The most common complaint from brand teams experimenting with generative production is not quality. It is drift. Image one is excellent. Image twelve is a different brand.
Why drift happens
Generative models optimise for plausibility, not for repetition. Every run is a fresh sample. Without something anchoring it, the output will wander toward the average of everything the model has seen — which is, by definition, not your brand.
What actually holds a look together
- A reference set, not a prompt. A curated, deliberately small body of approved imagery that defines the target. Prompts drift; references anchor.
- Fixed parameters. Lens behaviour, colour temperature, contrast curve, depth of field, grain. Written down and reused, not rediscovered.
- Composition rules. Where the subject sits, how much air, what the horizon does. Layout is half of brand recognition and it is fully controllable.
- A fixed post treatment. One grade, one grain, one finishing pass applied to everything. This alone removes most visible drift.
- Built elements. Product, type and logo composited rather than generated, so the parts that must be identical always are.
A brand look is a set of constraints. Generative tools have no opinion — so you have to supply one.

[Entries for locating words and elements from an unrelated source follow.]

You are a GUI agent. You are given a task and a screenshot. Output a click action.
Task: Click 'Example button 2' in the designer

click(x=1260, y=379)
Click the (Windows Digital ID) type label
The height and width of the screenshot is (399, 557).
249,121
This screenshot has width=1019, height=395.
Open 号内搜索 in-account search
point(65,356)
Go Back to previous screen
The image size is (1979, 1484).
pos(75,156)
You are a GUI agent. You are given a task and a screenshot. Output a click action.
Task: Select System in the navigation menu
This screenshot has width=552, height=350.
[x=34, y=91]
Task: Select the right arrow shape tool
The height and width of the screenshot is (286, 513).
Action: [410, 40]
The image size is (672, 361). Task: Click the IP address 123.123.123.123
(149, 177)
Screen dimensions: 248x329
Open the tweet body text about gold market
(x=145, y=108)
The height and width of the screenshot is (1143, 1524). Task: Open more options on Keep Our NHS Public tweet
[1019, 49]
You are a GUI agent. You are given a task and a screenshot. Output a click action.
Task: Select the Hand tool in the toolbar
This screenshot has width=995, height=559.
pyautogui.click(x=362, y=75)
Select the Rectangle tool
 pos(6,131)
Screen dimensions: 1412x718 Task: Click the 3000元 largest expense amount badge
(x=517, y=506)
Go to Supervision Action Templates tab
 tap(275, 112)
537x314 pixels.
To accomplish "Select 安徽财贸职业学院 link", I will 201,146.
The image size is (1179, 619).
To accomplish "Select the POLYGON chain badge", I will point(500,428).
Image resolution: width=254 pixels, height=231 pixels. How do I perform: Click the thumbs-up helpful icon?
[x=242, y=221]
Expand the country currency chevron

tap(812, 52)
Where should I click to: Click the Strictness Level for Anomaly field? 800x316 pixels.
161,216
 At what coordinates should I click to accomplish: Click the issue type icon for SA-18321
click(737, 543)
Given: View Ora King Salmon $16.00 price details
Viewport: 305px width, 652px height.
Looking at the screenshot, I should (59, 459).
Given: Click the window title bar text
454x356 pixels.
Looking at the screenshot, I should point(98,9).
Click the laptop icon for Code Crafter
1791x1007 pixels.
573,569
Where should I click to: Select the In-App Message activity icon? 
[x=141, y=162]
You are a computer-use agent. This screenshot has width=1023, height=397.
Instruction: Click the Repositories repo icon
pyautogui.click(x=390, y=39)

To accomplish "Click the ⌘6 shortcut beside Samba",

Documenting it so it survives
A system that only works when one person runs it is not a system. The deliverable is not a folder of images — it is the reference set, the parameters, the post recipe and the rules, written so an in-house team can produce asset two hundred without asking anyone.
The honest limitation
Even a good system will not deliver frame-exact repetition. It delivers family resemblance — which is what brand consistency has always actually been. Where exact repetition is required, that element gets built and composited. Knowing which elements those are is the whole design of the system.